The A727 road in Scotland runs from East Kilbride in South Lanarkshire, through East Renfrewshire, to Junction 3 of the M77 motorway in Glasgow.

==History==
Until the 1980s, the A727 number applied to what is now partially the B767, north of Clarkston. This road continued all the way to the Gorbals in Glasgow. In 2006, following the opening of the Glasgow Southern Orbital route as part of the A726, the A727 number was recreated and took over the suburban part of what was formerly numbered as the A726, connecting two separate parts that remained under the A726 designation in addition to the Southern Orbital.

==Route==
The road's designation as the A727 starts in East Kilbride in South Lanarkshire continuing straight from part of the A726, otherwise known as the 'Queensway', which is the primary east–west dual carriageway through the town (the A726 begins 6.2 miles south-east at Strathaven). The A727 starts at the Philipshill Roundabout at Peel Park, on an overpass; the other exits on the roundabout are another section of the A726 continuing on Redwood Drive to the south – one end of the mid-2000s Glasgow Southern Orbital route bypassing the towns of East Renfrewshire – and Stewartfield Way to the north (as of 2020, a proposal was in place to upgrade this to a dual carriageway for better links to the A749 on the northern side of the town).

Also referred to South Road at this point, the road then goes west across fields towards Busby.
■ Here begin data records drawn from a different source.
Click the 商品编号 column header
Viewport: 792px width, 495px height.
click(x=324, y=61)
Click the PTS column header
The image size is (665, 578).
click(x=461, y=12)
It is named East Kilbride Road as it crosses through the Thorntonhall Roundabout (meeting the B766 from Carmunnock), then enters East Renfrewshire heading into Busby where it becomes a single carriageway road through the conservation area. It meets the B759 before turning sharply, passing under a very low railway bridge at Busby railway station, before crossing the White Cart Water. It is then named Main Street as it passes Busby's shops.
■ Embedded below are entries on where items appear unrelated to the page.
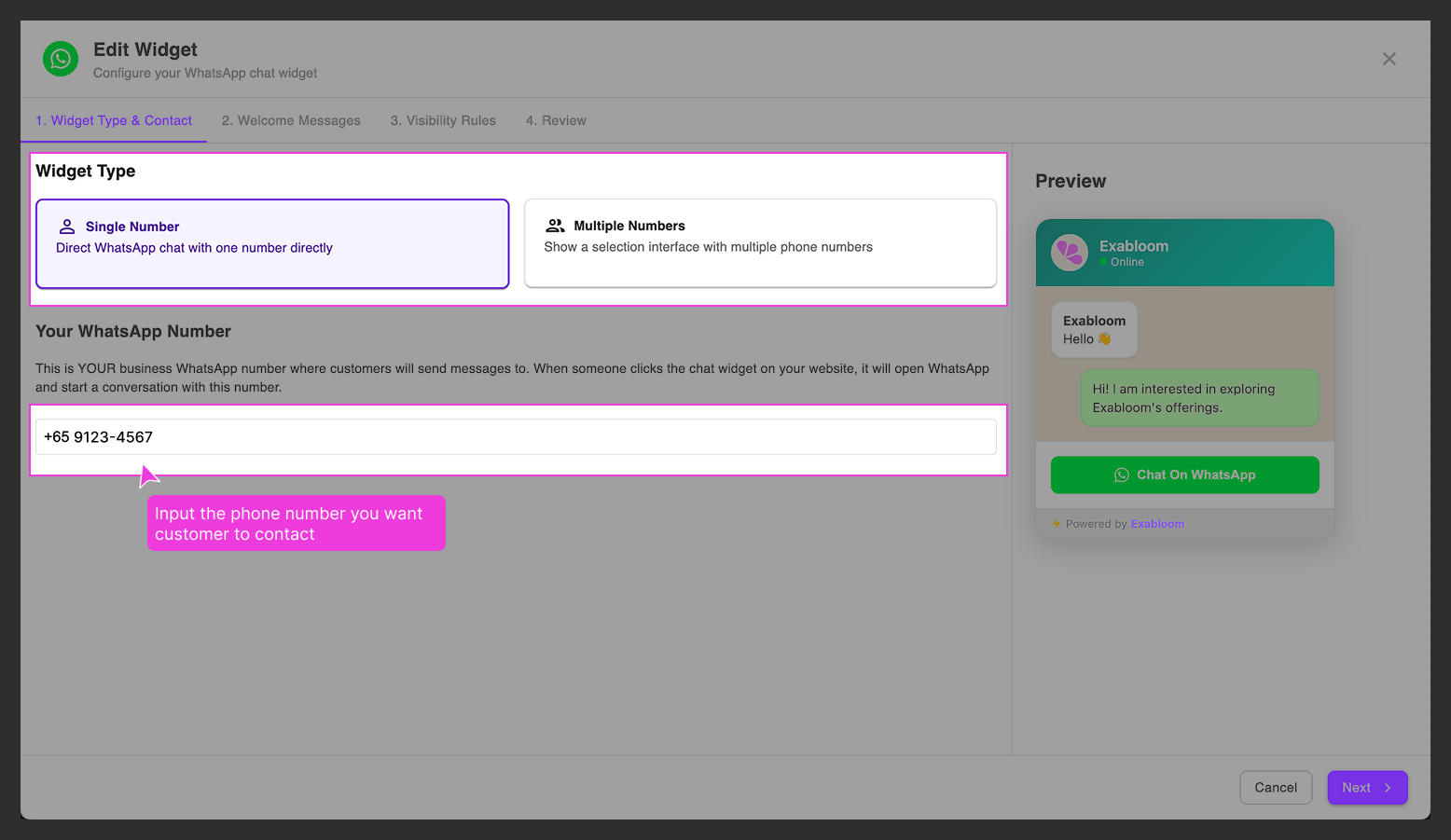The height and width of the screenshot is (840, 1451).
Task: Switch to the Welcome Messages tab
Action: pyautogui.click(x=291, y=120)
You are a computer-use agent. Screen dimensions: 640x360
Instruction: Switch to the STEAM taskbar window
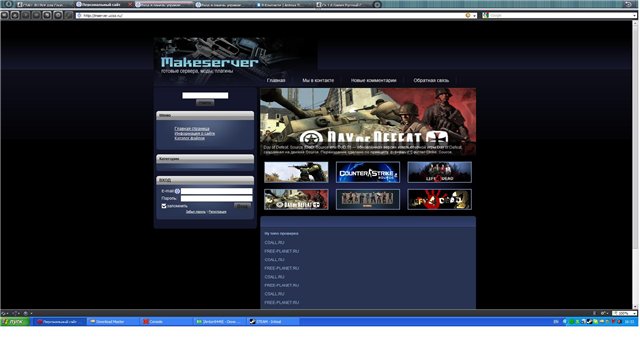[273, 322]
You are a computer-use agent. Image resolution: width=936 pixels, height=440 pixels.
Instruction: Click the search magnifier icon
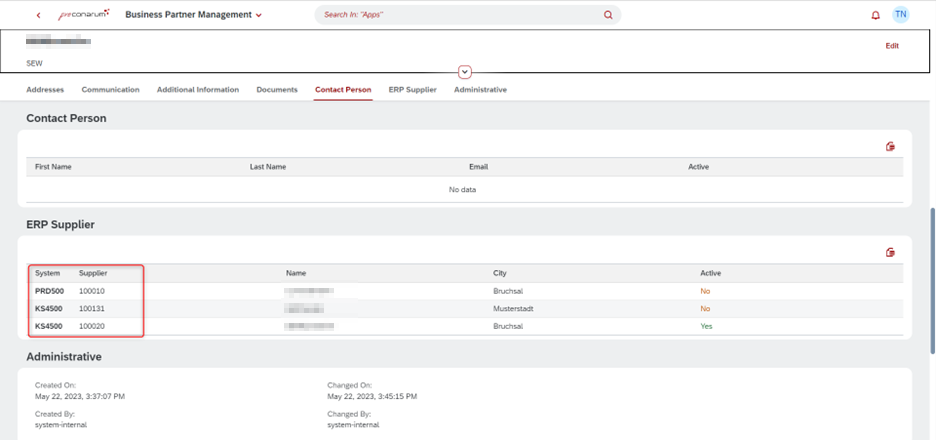[608, 15]
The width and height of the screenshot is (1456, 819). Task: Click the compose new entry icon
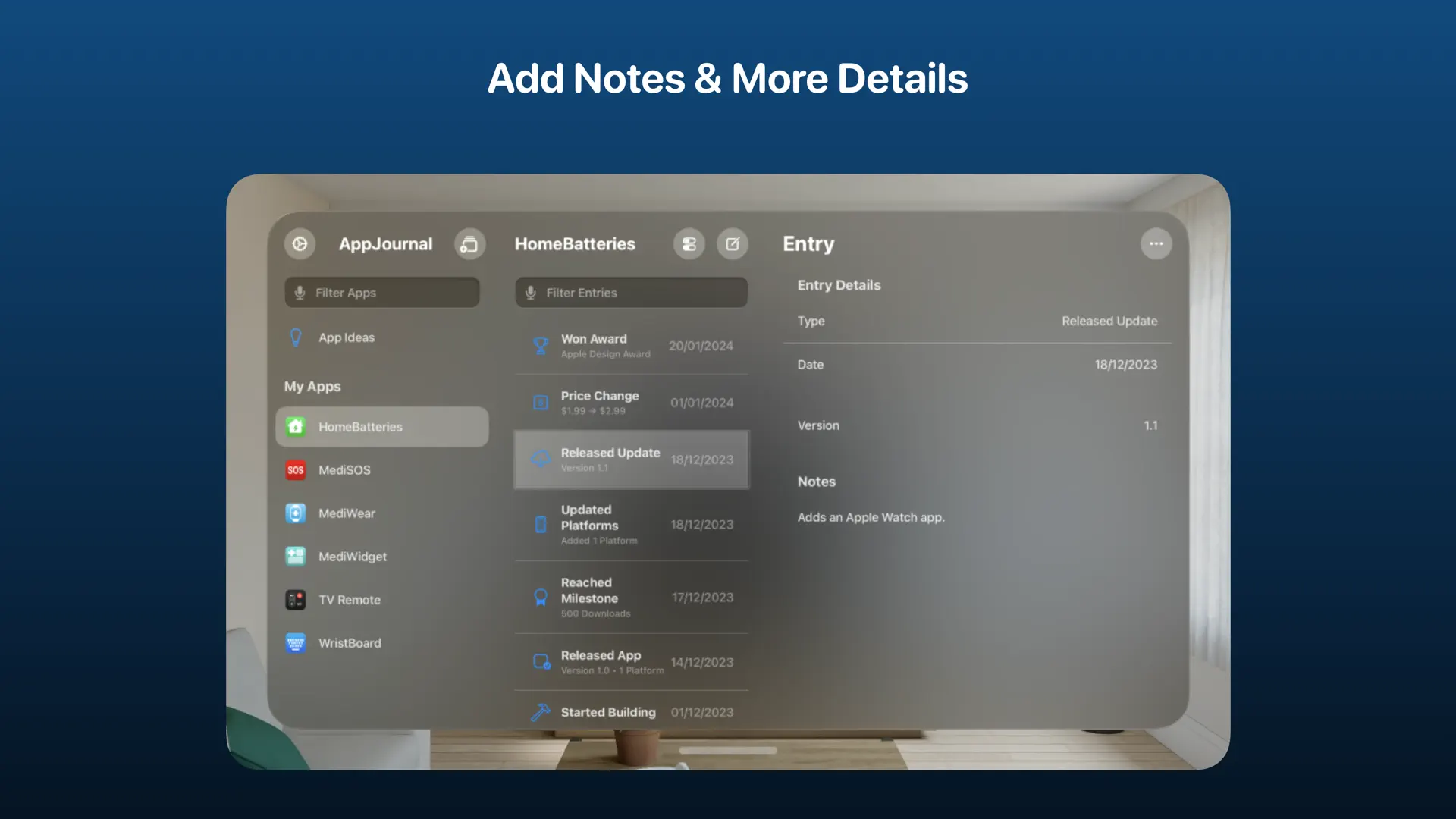[733, 244]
The road then heads into Clarkston town centre as Busby Road, reaching Sheddens Roundabout where it meets the B767, with the road turning north. Here it is briefly a dual carriageway until Clarkston Toll. The route continues past Carolside Gardens before it passes Clarkston railway station and the main shops of Clarkston Town Centre. At the Clarkston Toll roundabout, the B767 restarts northwards on Stamperland Crescent (but is known as Clarkston Road for most of its length) while the A727 continues west as Eastwoodmains Road, passing under two arched bridges at Williamwood railway station, before reaching Eastwood Toll in Giffnock, this large roundabout being the junction with the A77 (Fenwick Road / Ayr Road).
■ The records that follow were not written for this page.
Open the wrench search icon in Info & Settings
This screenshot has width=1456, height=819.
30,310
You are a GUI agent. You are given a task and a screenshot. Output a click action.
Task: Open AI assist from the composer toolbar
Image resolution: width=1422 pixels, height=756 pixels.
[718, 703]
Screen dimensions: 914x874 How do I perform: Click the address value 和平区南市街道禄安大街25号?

The A727 carries on westwards as Rouken Glen Road with Eastwood Park to the north and then Rouken Glen Park to the south. It becomes a dual carriageway again just prior to Spiersbridge Roundabout where it meets the B769 (Speirsbridge Road which becomes Thornliebank Road). It then enters the Glasgow council area as Nitshill Road, passing the Jenny Lind and Arden neighbourhoods; it passes under Junction 3 of the M77 motorway at Darnley a few hundred yards further west, the A727 designation ends and the road continues as the A726 towards Nitshill and thereafter on to Paisley, Glasgow Airport and eventually Erskine.